Desain rumah ini banyak mengeksplorasi material, yang digunakan sebagai aksen memperkaya framework-nya yang modern. Hal ini dengan struktural yang terlihat cukup jelas sebagai ciri arsitektur modern, kemudian diperhalus dengan aksentuasi material yang terkesan alami. Permainan susunan batu-bata yang tidak difinish misalnya, justru menjadikannya material dekoratif. Unsur kayu juga banyak digunakan sebagai kisi-kisi penahan sinar matahari, yang dewasa ini juga cukup populer sebagai elemen dekoratif yang melembutkan arsitektur modern, yang cenderung dingin karena lebih memusatkan perhatian pada elemen strukturalnya.

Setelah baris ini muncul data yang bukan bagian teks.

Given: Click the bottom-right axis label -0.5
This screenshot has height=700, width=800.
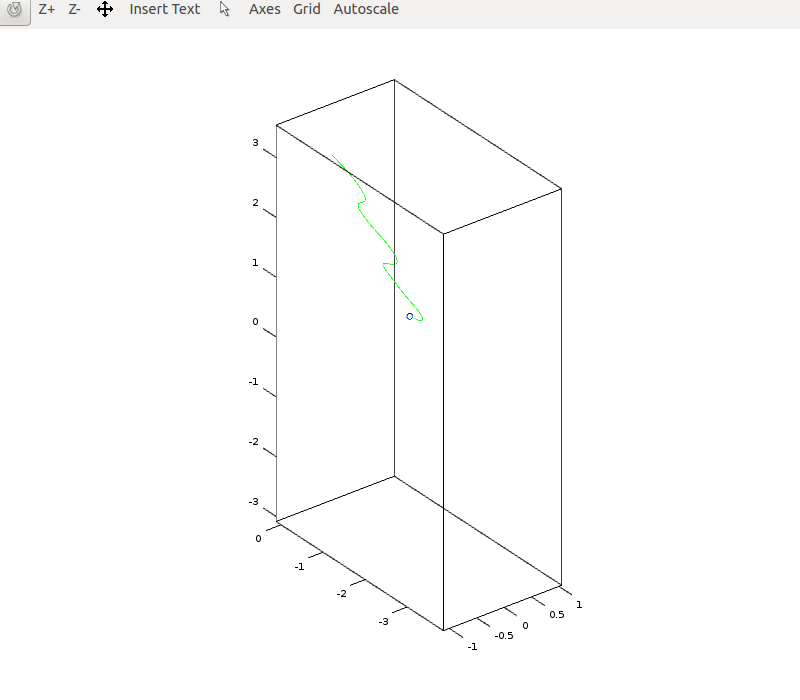Looking at the screenshot, I should coord(505,635).
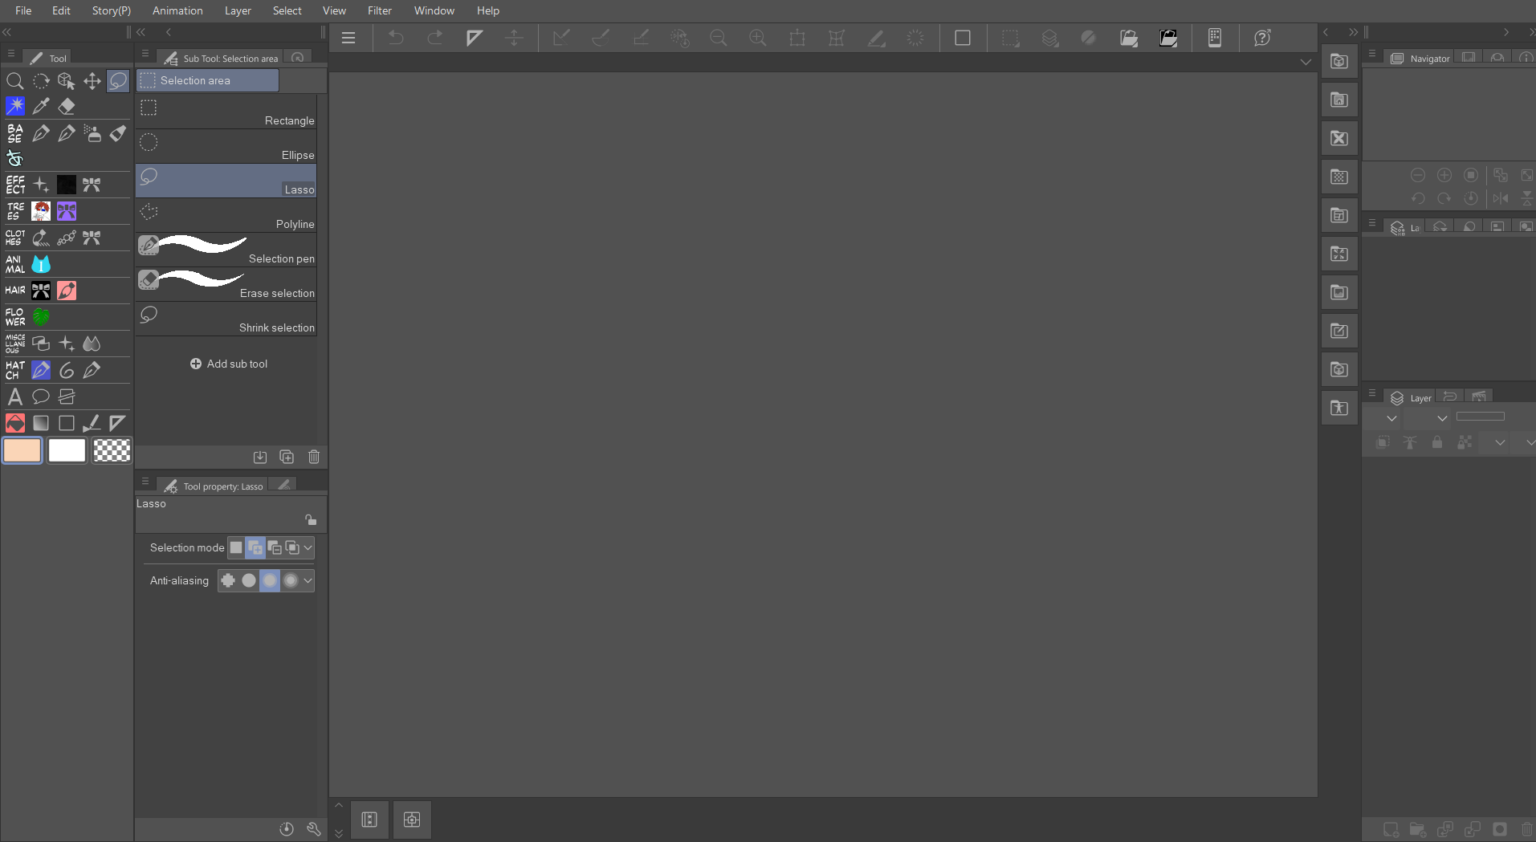Open the Selection mode dropdown
This screenshot has height=842, width=1536.
point(307,547)
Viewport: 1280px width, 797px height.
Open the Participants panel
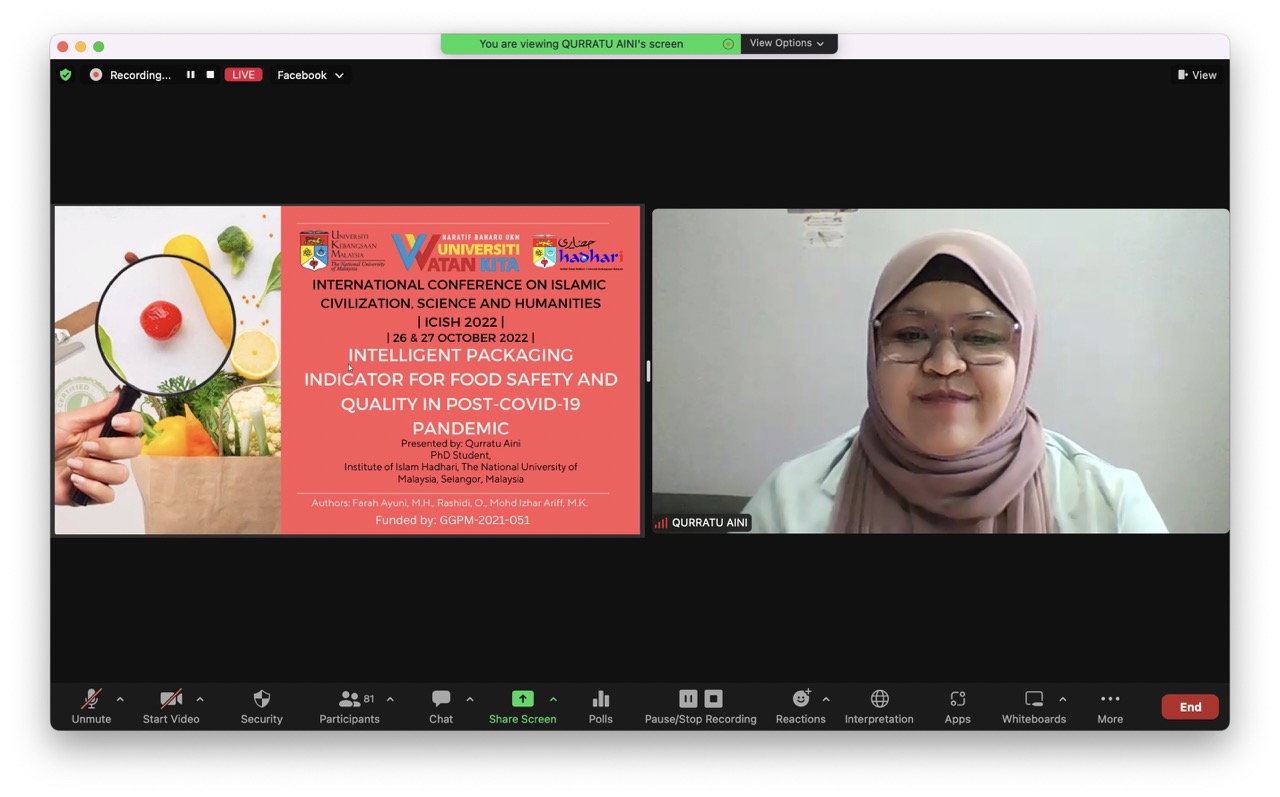(x=349, y=706)
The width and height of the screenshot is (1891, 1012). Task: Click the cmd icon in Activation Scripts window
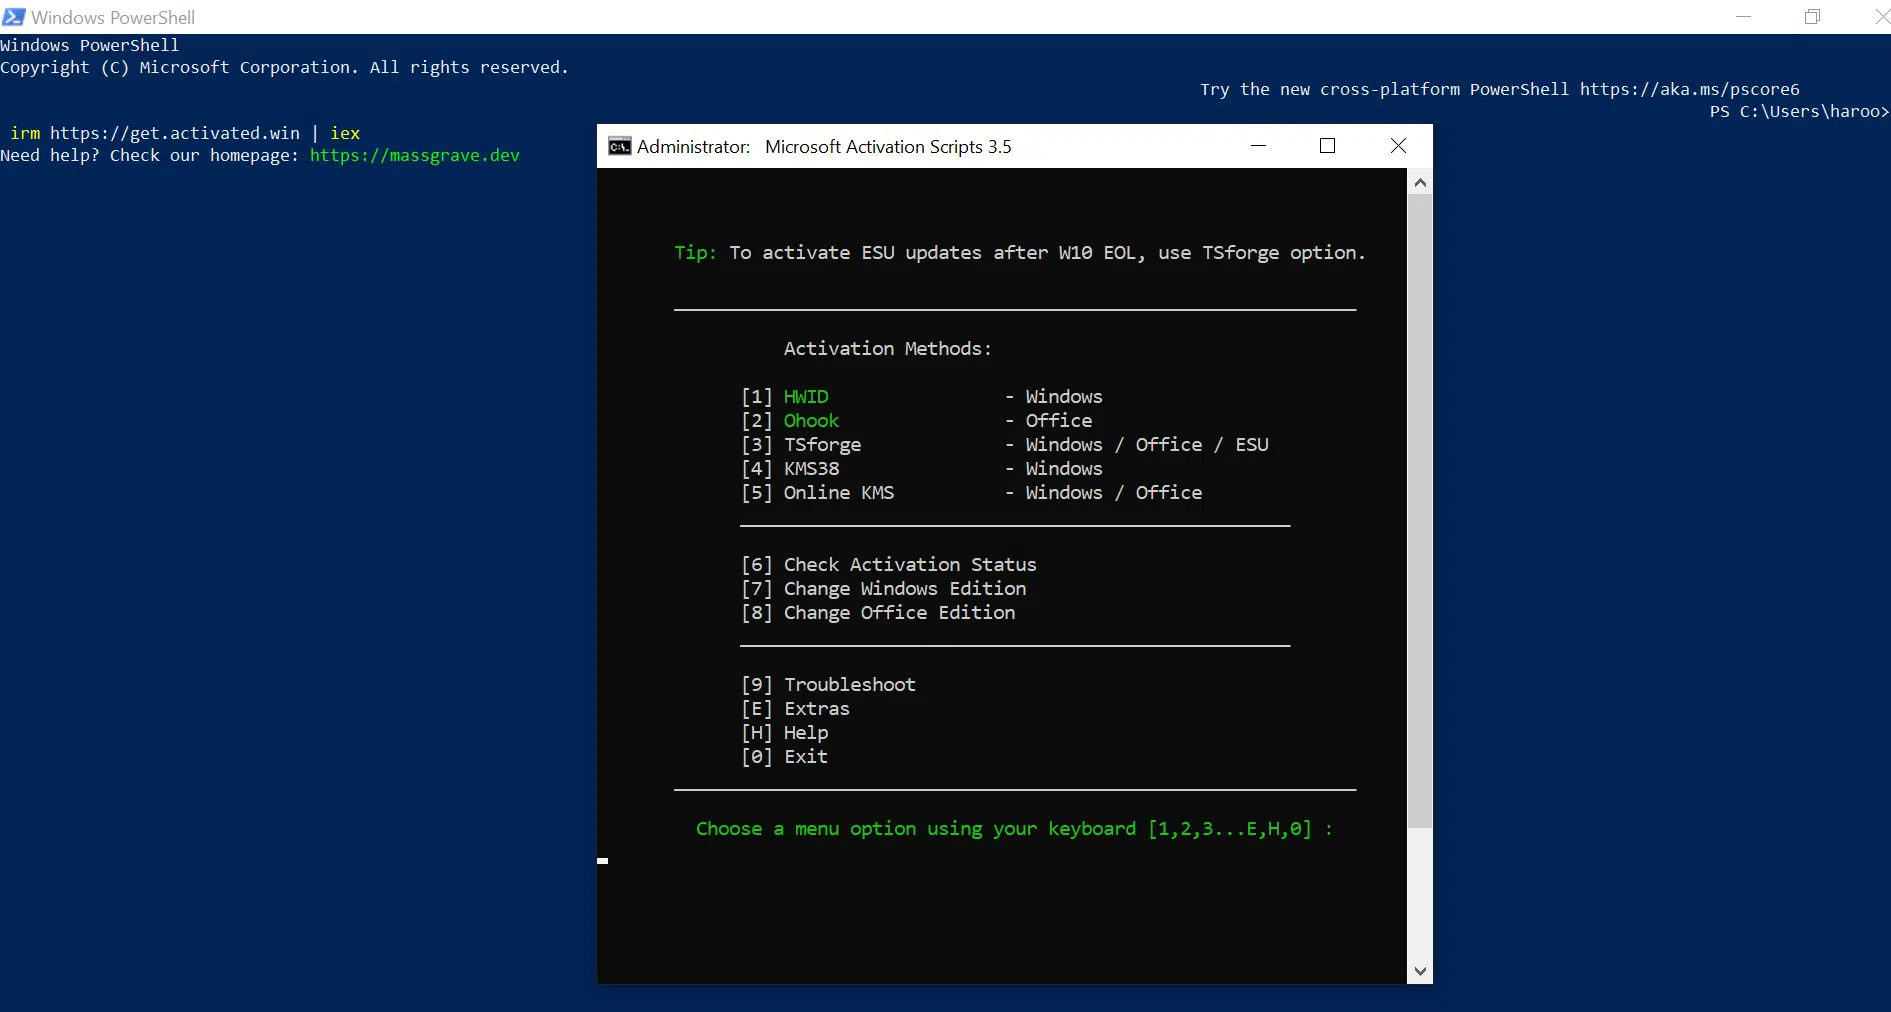(x=619, y=147)
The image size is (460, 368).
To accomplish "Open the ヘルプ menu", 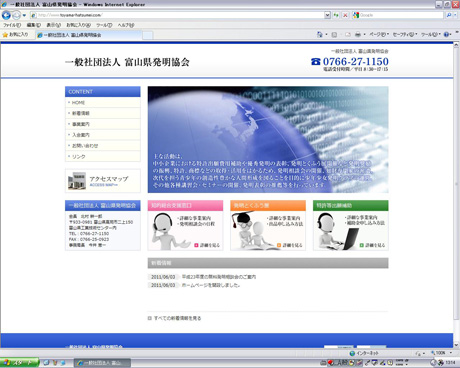I will (x=126, y=25).
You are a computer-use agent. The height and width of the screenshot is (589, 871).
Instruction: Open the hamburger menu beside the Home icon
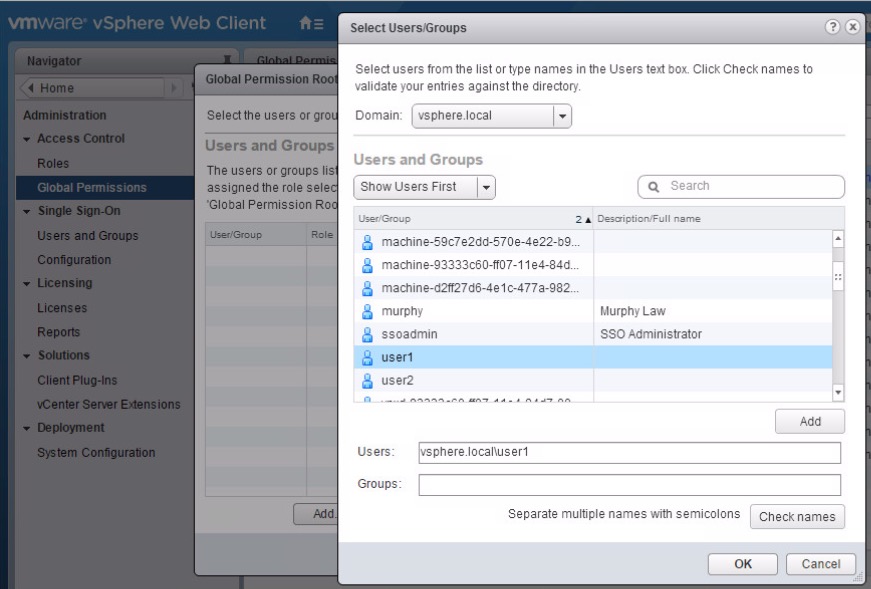tap(322, 23)
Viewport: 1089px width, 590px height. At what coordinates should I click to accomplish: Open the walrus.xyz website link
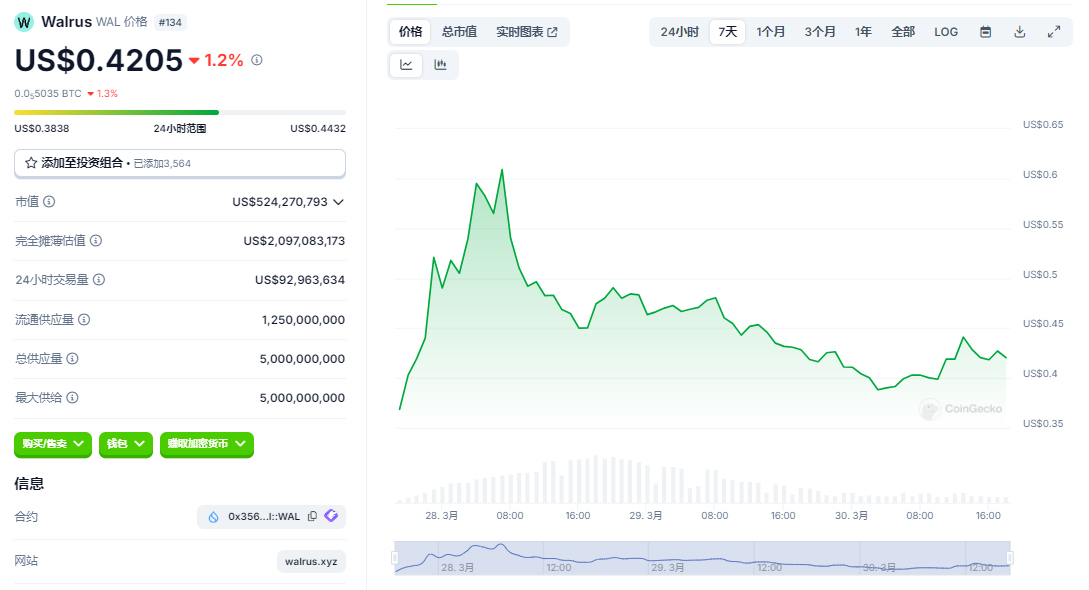click(x=311, y=562)
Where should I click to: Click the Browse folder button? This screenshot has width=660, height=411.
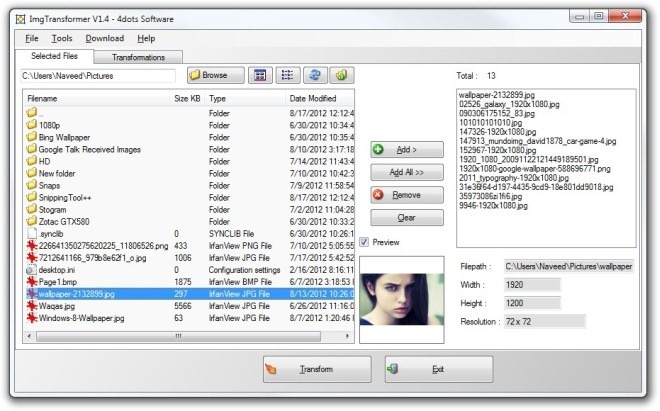pyautogui.click(x=215, y=75)
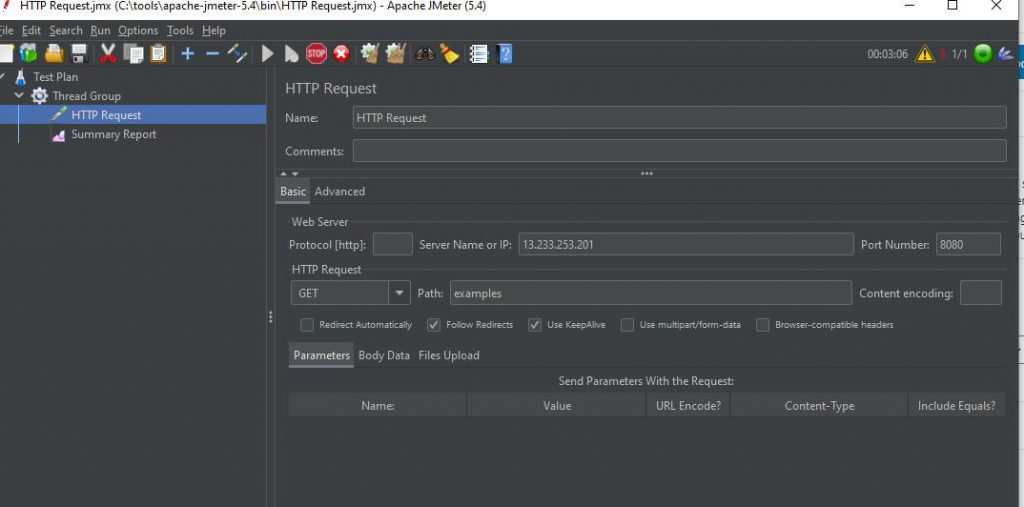
Task: Click the Server Name or IP field
Action: (685, 245)
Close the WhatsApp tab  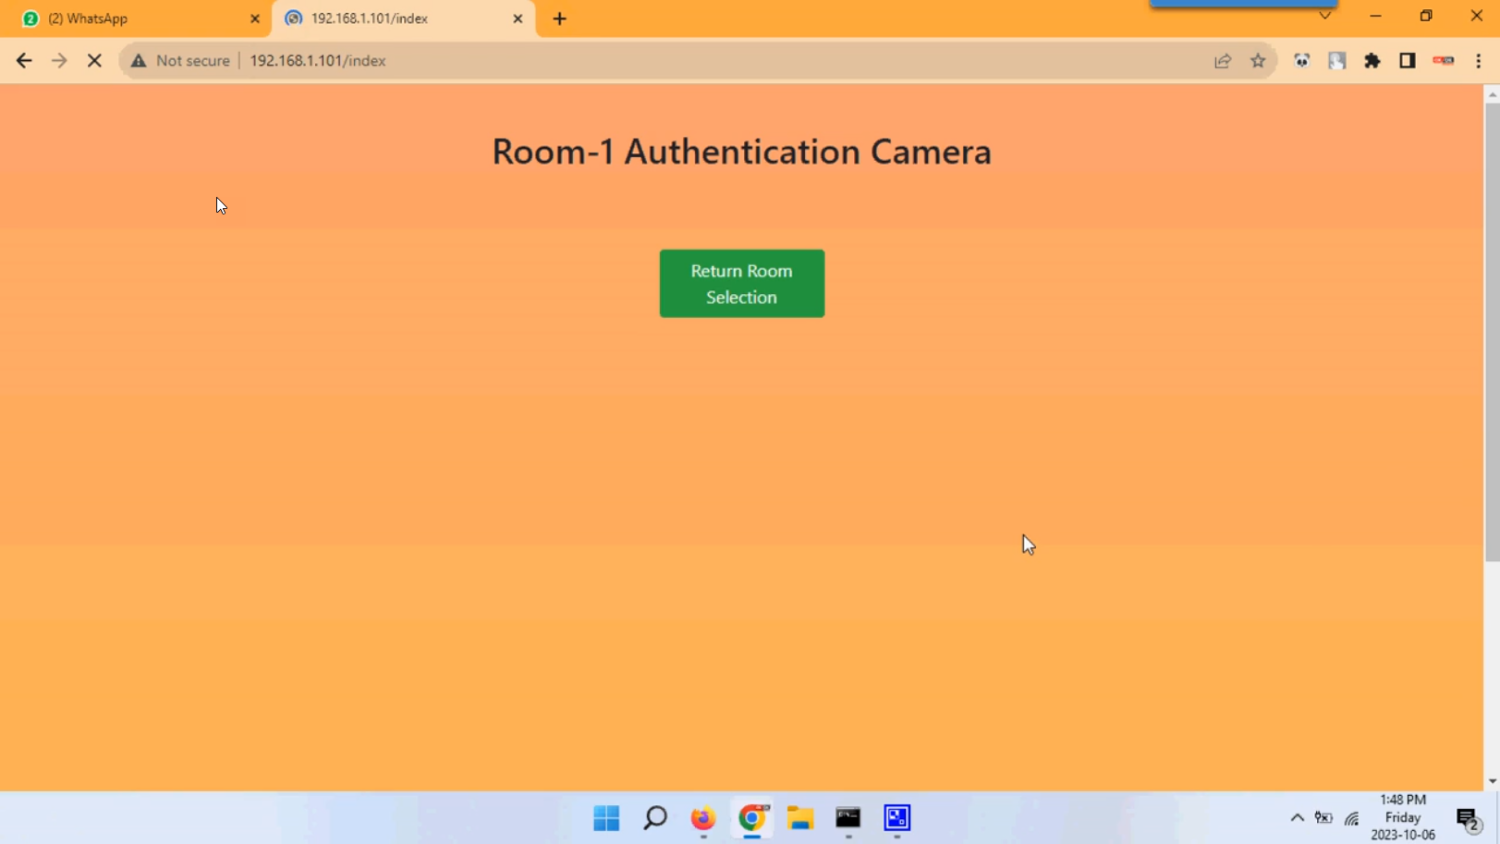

Dengan adanya permainan material dengan susunan yang punya banyak celah-celah dimana cahaya bisa menembus diantaranya, arsitek cukup menyadarinya sebagai suatu cara untuk bermain dengan cahaya. Pergerakan sinar matahari ternyata bisa dieksplorasi agar menjadi sebuah permainan cahaya yang bisa dinikmati secara berbeda dari waktu ke waktu. Hal ini adalah sesuatu yang cukup magis dalam arsitektur tropis. Elemen-elemen yang punya konotasi ndengan material dari alam seperti batu, kayu dan tanaman, juga eksplorasi agar penggunanya punya suatu memori tentang alam. Pada saat kaki menyentuh batu alam yang dijadikan material tangga, misalnya. Atau saat ada gurat-gurat kayu yang tertempel pada dinding. Penataan ruang di dalam rumah ini juga sangat memperhatikan kondisi lahan yang berkontur. Pada bagian belakang rumah, arsitek memanfaatkan potensi itu untuk mendapatkan penciptaan suasana yang maksimal. Bagian depan dan tengah lahan digunakan sebagai zoning untuk pemilik dan anggota keluarganya, sedangkan bagian belakang yang turun lebih banyak dimanfaatkan sebagai area service. Meskipun lahannya turun di belakang, tapi rumah utama tetap satu level sehingga di area belakang terkesan seperti dua lantai.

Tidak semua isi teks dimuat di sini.